Wrights were chosen after extensive evaluation following a competitive Invitation to Offer process including review of their construction of the recently launched 19m aluminium landing barge for the Queensland Police Service, the Stewart Kerlin II.
Designed by Incat Crowther the new patrol vessel was developed in a conceptual design process specifically to meet multiple operational requirements and roles, based on specific criteria to deliver a high service delivery capacity for the operation. This requires excellent seakeeping, reliable cruise speed, low fuel consumption, reliability, ease of maintenance, good product support, aesthetics and value for money.
The new vessel will for the Great Barrier Reef Field Management Program will perform a range of tasks including; marine protected area management, island national park management, compliance operations, incident response, diving operations, mooring maintenance and research. The vessel will operate throughout the Queensland Coast and Great Barrier Reef waters to the extent of the Exclusive Economic Zone. Much of this vessels work will be in remote areas of the Great Barrier Reef.
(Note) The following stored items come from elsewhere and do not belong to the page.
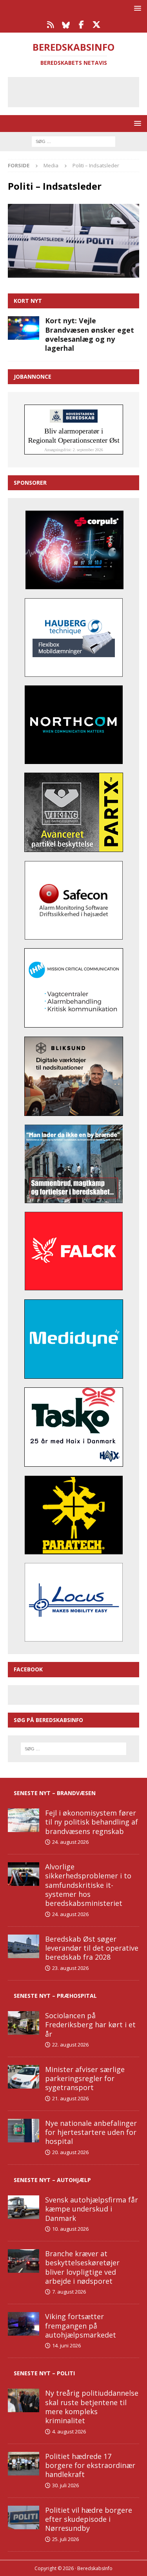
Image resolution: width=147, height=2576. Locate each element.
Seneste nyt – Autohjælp (52, 2180)
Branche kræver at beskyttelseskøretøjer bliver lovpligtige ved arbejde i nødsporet (82, 2267)
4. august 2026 (69, 2431)
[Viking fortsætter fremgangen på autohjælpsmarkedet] (23, 2324)
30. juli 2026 (65, 2485)
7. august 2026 (69, 2291)
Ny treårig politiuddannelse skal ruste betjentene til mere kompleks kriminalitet (91, 2406)
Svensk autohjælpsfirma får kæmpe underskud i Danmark (91, 2209)
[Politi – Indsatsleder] (73, 273)
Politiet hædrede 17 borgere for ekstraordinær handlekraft (90, 2465)
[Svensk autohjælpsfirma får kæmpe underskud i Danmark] (23, 2207)
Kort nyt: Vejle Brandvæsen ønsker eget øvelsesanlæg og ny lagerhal (89, 334)
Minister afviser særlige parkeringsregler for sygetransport (85, 2078)
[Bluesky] (66, 25)
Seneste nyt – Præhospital (55, 1995)
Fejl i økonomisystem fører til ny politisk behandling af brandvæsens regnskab (91, 1822)
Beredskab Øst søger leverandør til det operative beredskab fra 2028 (91, 1948)
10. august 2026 (70, 2228)
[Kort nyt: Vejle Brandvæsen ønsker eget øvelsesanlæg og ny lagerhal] (23, 328)
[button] (136, 8)
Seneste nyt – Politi (44, 2373)
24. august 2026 (70, 1841)
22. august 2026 (70, 2044)
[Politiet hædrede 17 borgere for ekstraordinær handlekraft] (23, 2463)
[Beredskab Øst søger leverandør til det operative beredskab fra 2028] (23, 1946)
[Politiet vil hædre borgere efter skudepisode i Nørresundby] (23, 2517)
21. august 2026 (70, 2098)
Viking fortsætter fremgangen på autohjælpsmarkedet (80, 2326)
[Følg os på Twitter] (96, 25)
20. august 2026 (70, 2152)
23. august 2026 (70, 1967)
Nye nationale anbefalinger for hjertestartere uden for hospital (91, 2132)
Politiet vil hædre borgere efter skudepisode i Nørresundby (88, 2519)
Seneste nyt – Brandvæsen (55, 1793)
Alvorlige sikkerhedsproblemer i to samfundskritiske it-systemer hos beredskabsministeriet (88, 1885)
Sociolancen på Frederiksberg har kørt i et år (90, 2025)
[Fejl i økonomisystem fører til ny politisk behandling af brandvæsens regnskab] (23, 1820)
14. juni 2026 (66, 2345)
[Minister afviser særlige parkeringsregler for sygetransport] (23, 2077)
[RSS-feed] (51, 25)
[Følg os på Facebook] (81, 25)
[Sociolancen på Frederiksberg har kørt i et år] (23, 2023)
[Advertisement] (79, 91)
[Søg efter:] (73, 141)
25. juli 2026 (65, 2539)
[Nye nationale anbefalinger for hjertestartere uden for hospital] (23, 2130)
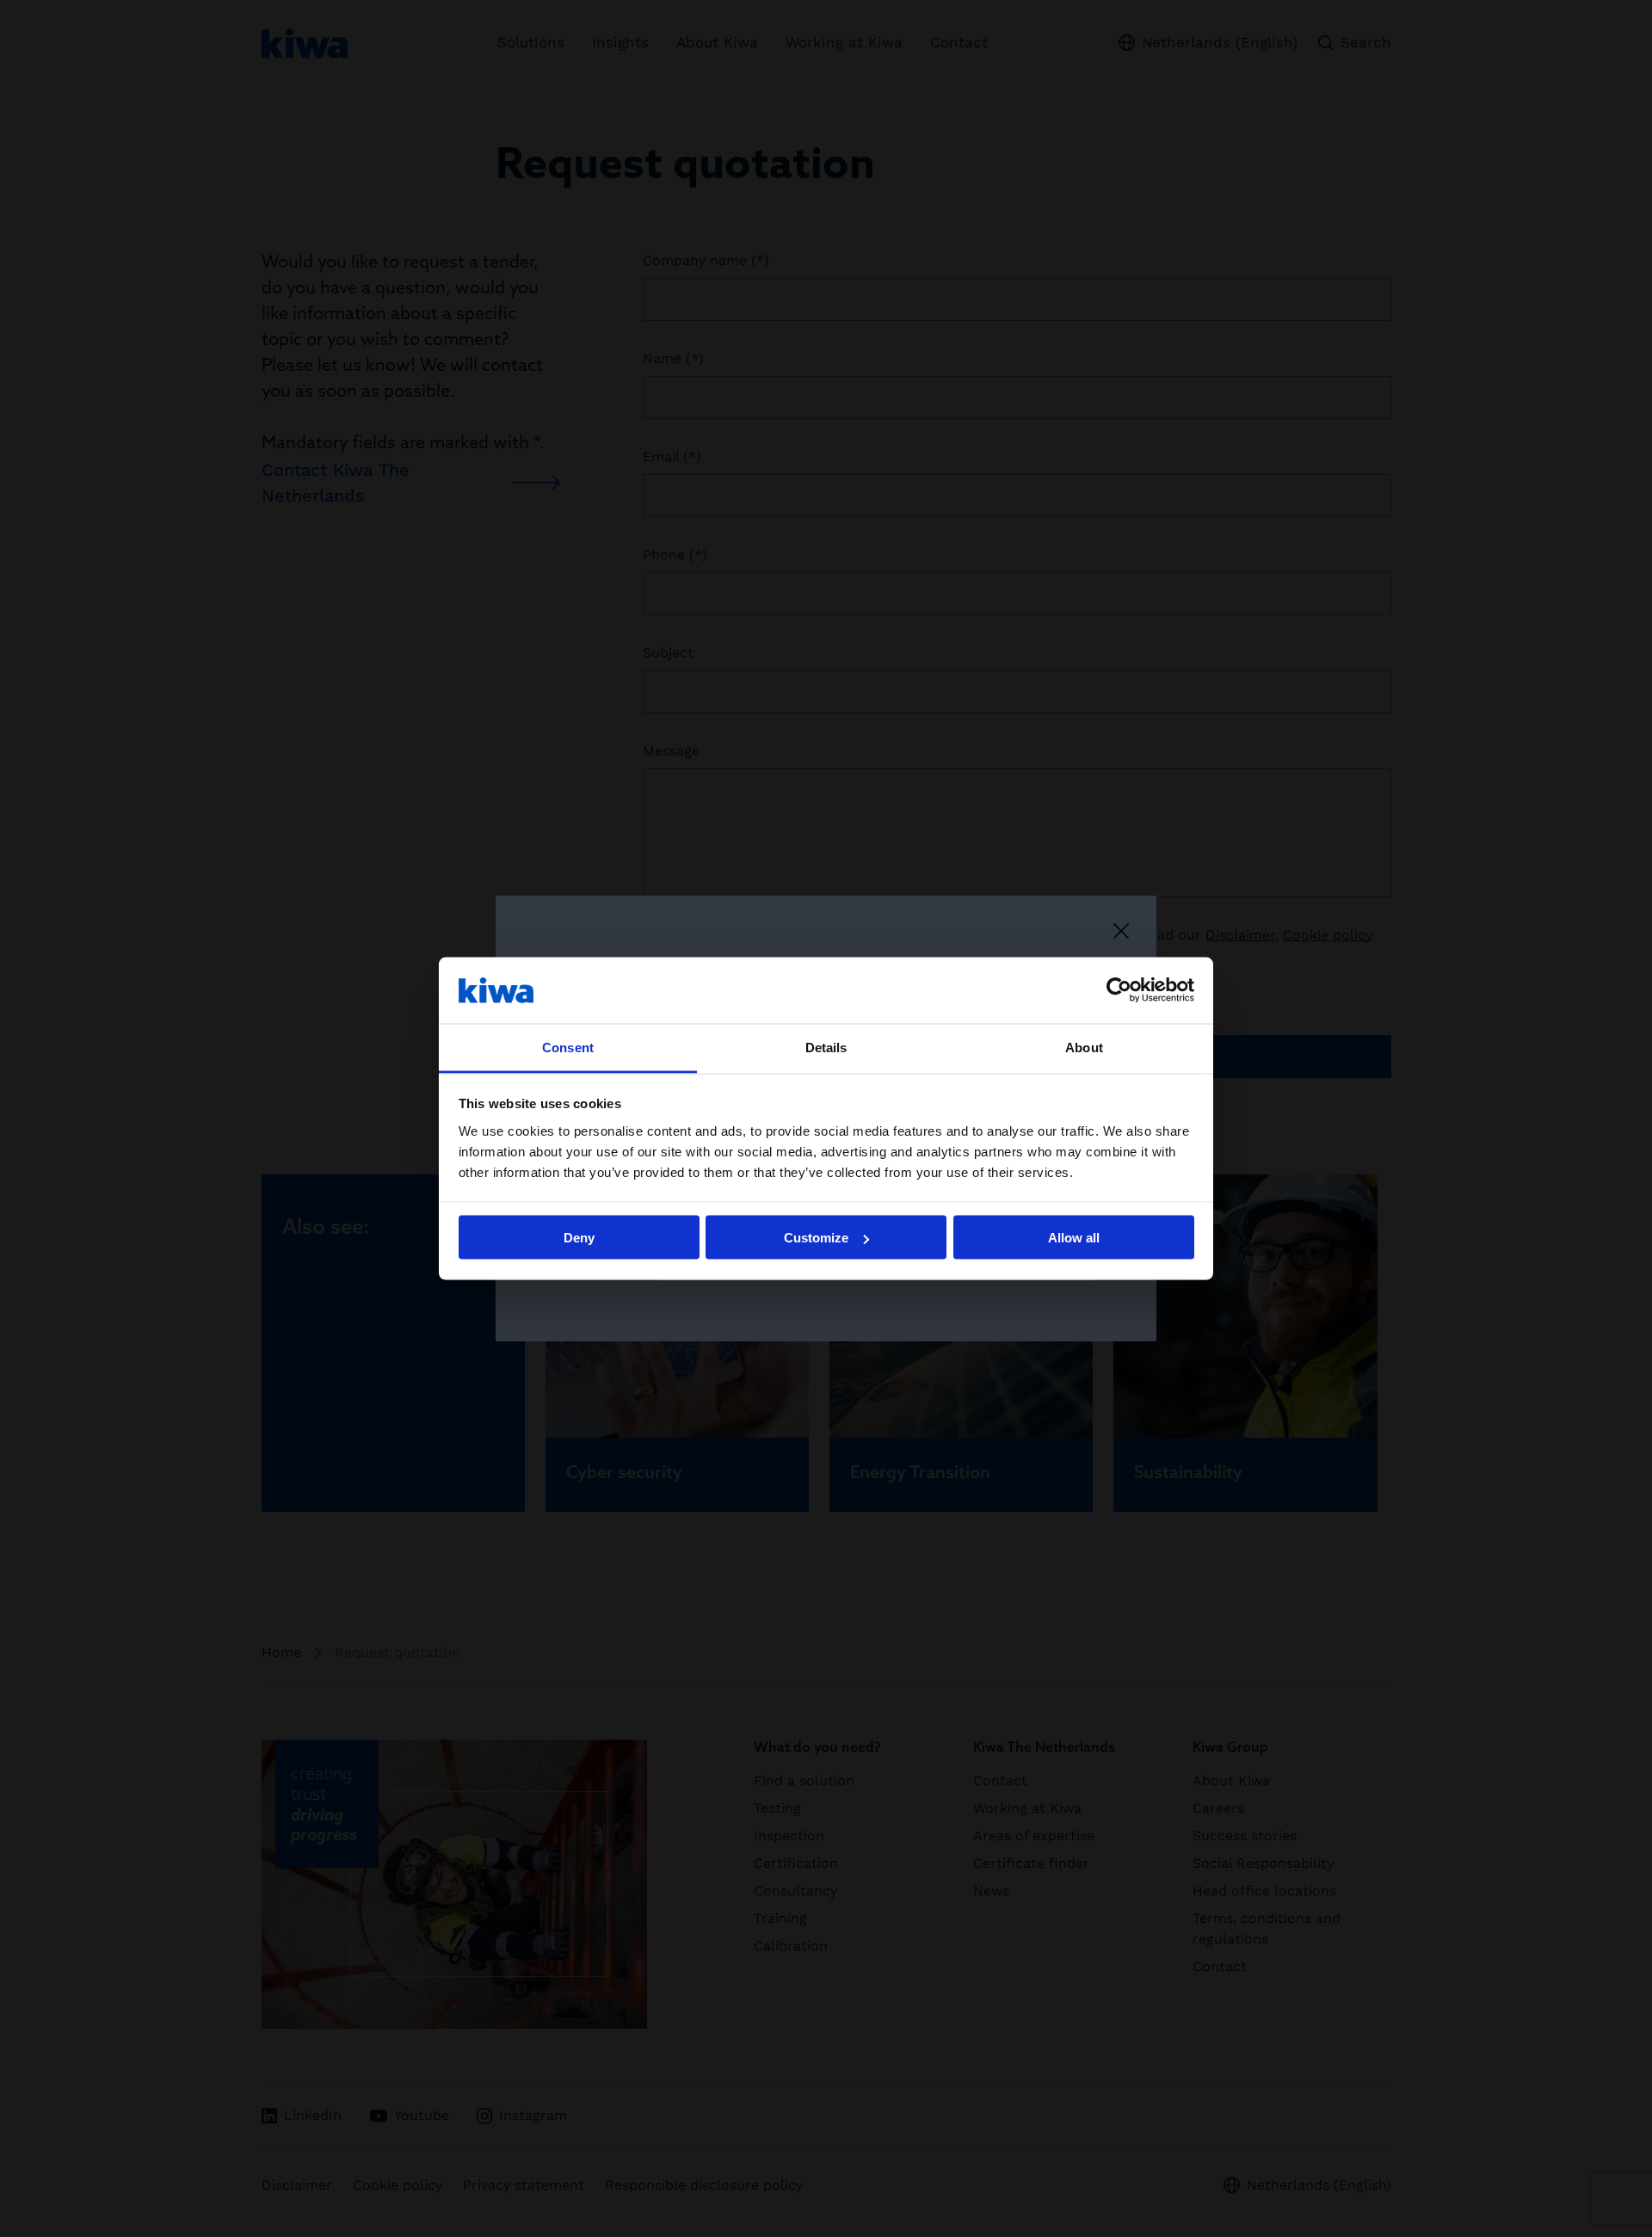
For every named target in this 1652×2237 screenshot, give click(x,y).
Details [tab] (826, 1046)
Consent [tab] (568, 1046)
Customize (816, 1237)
The hull has been specifically designed for the demanding Great Barrier Reef Field Management Program operation. The hull form features a new-generation Z-Bow, large reserve buoyancy and a nacelle to combat rough seas from south-east trade winds. The development process included operational experience from the existing fleet and computational fluid dynamics (CFD) to optimize the new solution. The performance was independently verified by rigorous speed and seakeeping tests at the Australian Maritime College’s (AMC) facilities.
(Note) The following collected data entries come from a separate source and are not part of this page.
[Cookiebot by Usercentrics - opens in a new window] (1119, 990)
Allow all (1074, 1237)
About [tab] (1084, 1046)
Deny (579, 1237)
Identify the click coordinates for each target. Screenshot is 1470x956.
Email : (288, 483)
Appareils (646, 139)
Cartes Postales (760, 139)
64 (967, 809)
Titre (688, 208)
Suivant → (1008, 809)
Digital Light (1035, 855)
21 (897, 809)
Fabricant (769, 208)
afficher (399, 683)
The vessel makes the most of the platform size, which is specific to fit its homeport berth. The main deck is dominated by an aft working deck with a quick launch and recovery system for a 3.4m RIB, dive racks, deck winches, BBQ area, a sink and multiple deck lashing points.
Inside the main deck cabin is a wet room, mess, full size galley and chest freezer. The elevated wheelhouse accommodates the captain’s bunk, whilst side doors provide direct access to the foredeck. Under this wheelhouse are a pair of twin cabins. Under the main deck cabin is a pair of single cabins.
The roof includes ample cargo area suitable for up to two 4.5m RHIBs, a deck crane and multiple storage boxes, topping off a highly flexible and functional vessel. A deck crane allows the loading of cargo onto the roof, as well as answering the call for both on-board RHIBs to be launched and recovered easily and safely.
Energy efficiency is aided by roof mounted solar panels to maximize use of available renewable energy and reduce environmental impact.
The construction of the vessel by Norman R. Wright & Sons will include high quality materials that minimize weight, whilst ensuring high strength, robustness, and low maintenance. This allows the Incat Crowther 17 to maintain good efficiency whilst packing a high level of capability for the size.
The vessel will be powered by twin MAN i6-850 main engines driving fixed-pitch propellers through ZF V-drive gearboxes. She will have a service speed of 20 knots. The vessel is designed to be autonomous for up to 10 days at sea with a 500 nautical mile range.